Reason has an elephant in the room: as soon as you define truth as a correspondence to reality, you place it outside empiricism, because degrees of correspondence can’t be measured. This has led to a split between different styles of reasoning—reason is more than one thing—the empirical instrumentalist style, and the aprioristic style (rationalism as traditionally defined). There should not just be two self-consistent systems, becasue there could be any number.
Eventually, natural selection would mean that feeling-based systems (or the species/civilizations that least evolve away from feeling towards thinking) die out as their form of truth-seeking has less relevance for fitness due to being more detached from actual reality.
Why didn’t that happen a long time ago? The empirical, pragmatic approach is good enough for purposes of survival. You don’t need to know ultimate metaphysical truths in order to survive. If you eat a plant, and it makes you sick, don’t eat it again...But you don’t need to know what a plant is ontologically. Our ancestors survived, so they must have been doing that.
So maybe there aren’t two isolated bubbles. Maybe it’s like a bell curve, where most people are in a big bulge in the middle, using a mixture of unambitious, pragmatic reasoning, and non extreme intuition. Then the extreme rationalists are one tail, and the full on mystics are another.
The ‘rational system’ is actually a sub-system of the feeling system because you’ll only find it compelling if its core assumptions feel true—e.g. taking empirical evidence and reason as the axioms of truth-seeking feels true because we have been (implicitly) taught to do so by growing up in a specific bubble of society (through upbringing, formal education, exposure to academia/rationality).
Yes, there’s another elephant, which is whether it is even possible for extreme rationalists to eschew intuitions entirely.
Issues that are sufficiently deep, or which cut across cultural boundaries run into a problem where, not only do parties disagree about the object level issue, they also disagree about underlying questions of what constitutes truth, proof, evidence, etc. “Satan created the fossils to mislead people” is an example of one side rejecting the other sides evidence as even being evidence . Its a silly example, but there are much more robust ones.
Aumanns theorem explicitly assumes that two debaters agree on their priors, including what evidence is. The Bay Area rationalist version implicitly assumes it. Real life is not so convenient.
Can’t you just agree on an epistemology, and then resolve the object level issue? No, because it takes an epistemology to come to conclusions about epistemology. Two parties with epistemological differences at the object level will also have them at the meta level.
Once this problem, sometimes called “the epistemological circle” or “problem of the criterion” is understood, it will be seen that the ability to agree or settle issues is the exception, not the norm. The tendency to agree , where it is apparent, does not show that anyone has escaped the epistemological circle, since it can also be explained by culture giving people shared beliefs. Only the convergence of agents who are out of contact with each other is strong evidence for objectivism.

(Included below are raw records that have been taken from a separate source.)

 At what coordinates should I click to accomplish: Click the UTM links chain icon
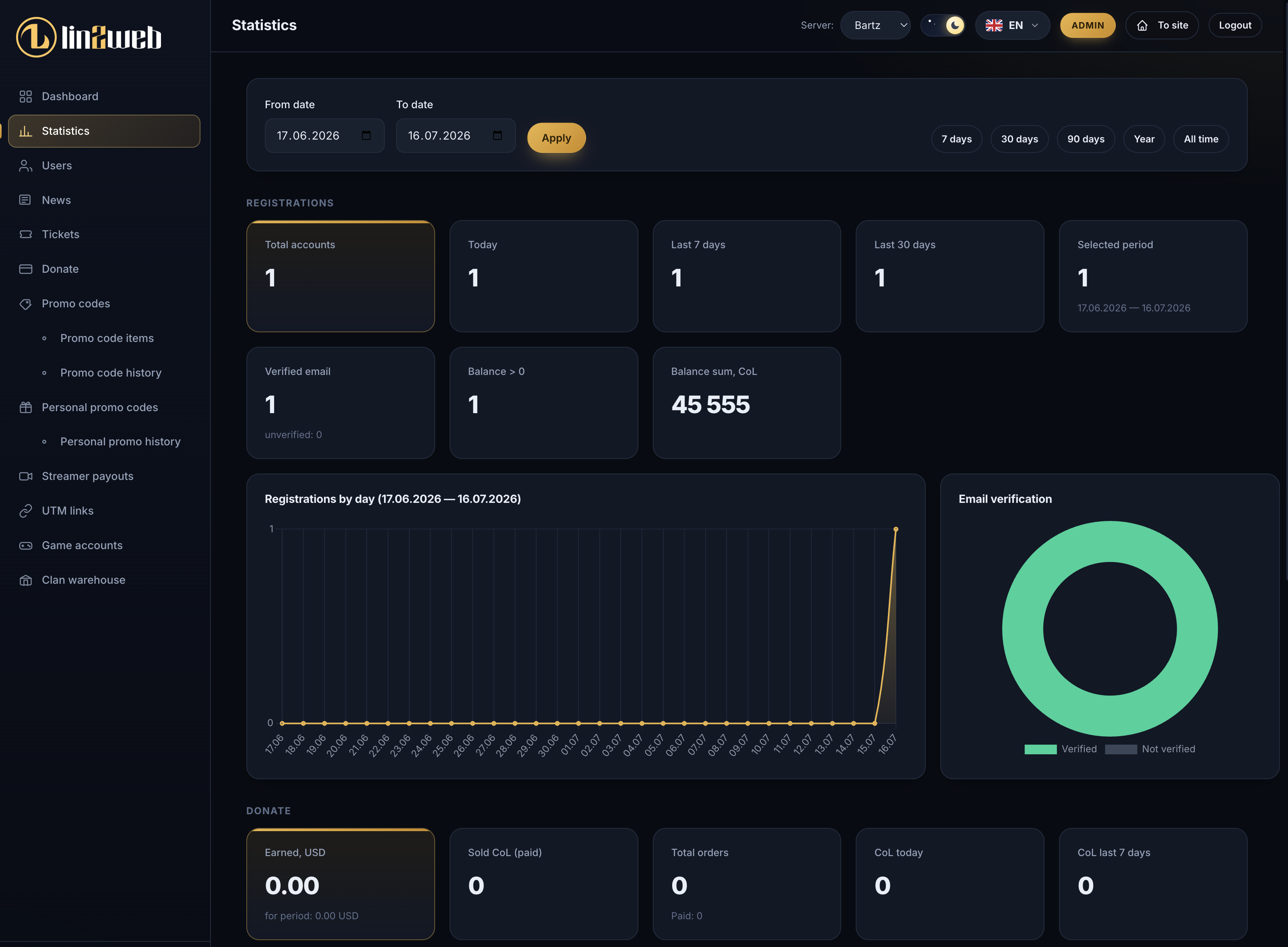pyautogui.click(x=25, y=511)
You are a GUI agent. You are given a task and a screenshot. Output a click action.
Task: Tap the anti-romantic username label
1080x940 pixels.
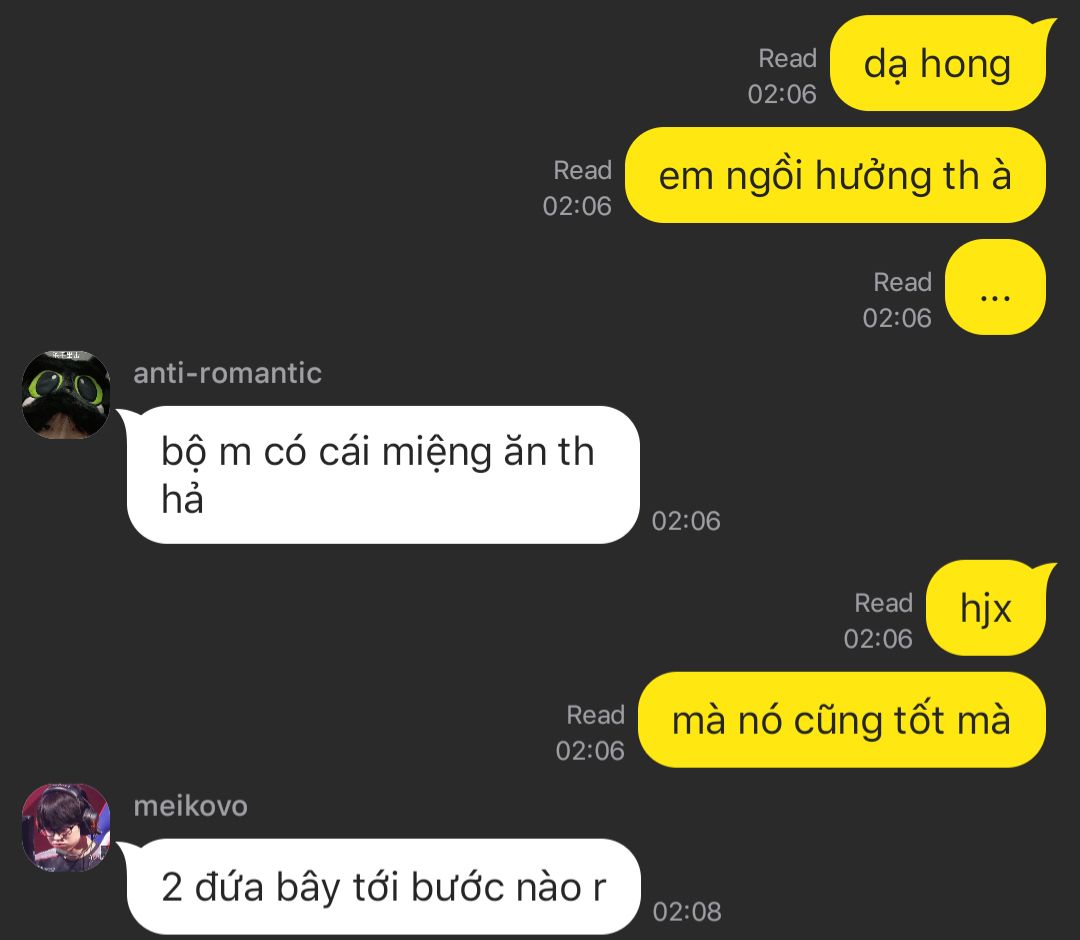coord(227,373)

Philosophers appeal to intuitions because they can’t see how to avoid them...whatever a line of thought grounds out in, is definitionally an intuition. It is not a case of using
intuitions when there are better alternatives, epistemologically speaking. And the critics of their use of intuitions tend to be people who haven’t seen the problem of unfounded foundations because they have never thought deeply enough, not people who have solved the problem of finding sub-foundations for your foundational assumptions
Scientists are typically taught that the basic principles maths, logic and empiricism are their foundations, and take that uncritically, without digging deeper. Empiricism is presented as a black box that produces the goods...somehow. Their subculture encourages use of basic principles to move forward, not a turn backwards to critically reflect on the validity of basic principles. That does not mean the foundational principles are not “there”. Considering the foundational principles of science is a major part of philosophy of science, and philosophy of science is a philosophy-like enterprise, not a science-like enterprise, in the sense it consists of problems that have been open for a long time, and which do not have straightforward empirical solutions.
Because our intuitions have been shaped by Darwinian forces to, as you say, work great in the ancestral environment and still work well enough in today’s society.

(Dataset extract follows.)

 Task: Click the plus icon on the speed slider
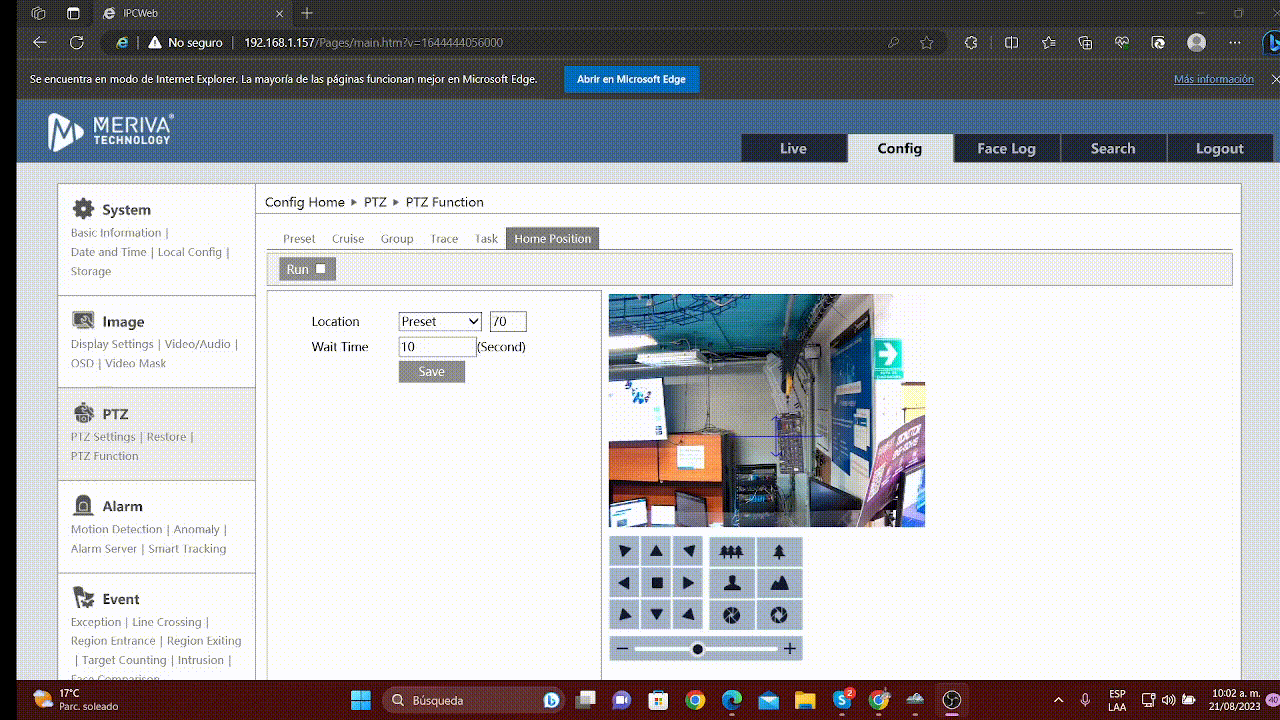pyautogui.click(x=790, y=649)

What happens if we consider the long-term future, though? Structuring society or civilizations in a way that is ‘moral’ in any common sense of the word is meaningful only from the intuition perspective. E.g. a society that aims to abolish suffering and maximize good qualia does so because it feels right/meaningful/good to do so but you cannot prove by reason alone that this is objectively good/meaningful.
Now contrast this to a hypothetical society whose decision-making is based on the tail end of ‘reason’. They would realize that our subjective moral intuitions have been shaped by evolutionary Darwinian forces, i.e. to maximize reproductive fitness and that there might not be any objective ‘morality’ to be located on the territory of reality that they are mapping. They might start reasoning about possible ways to structure society and progress civilization and see that if they keep the Darwinian way of optimizing for fitness (rather than for morality or good qualia), they will in expectation continue to exist longer than any civilization optimizing for anything else. Thus they would on average outlive other civilizations/societies.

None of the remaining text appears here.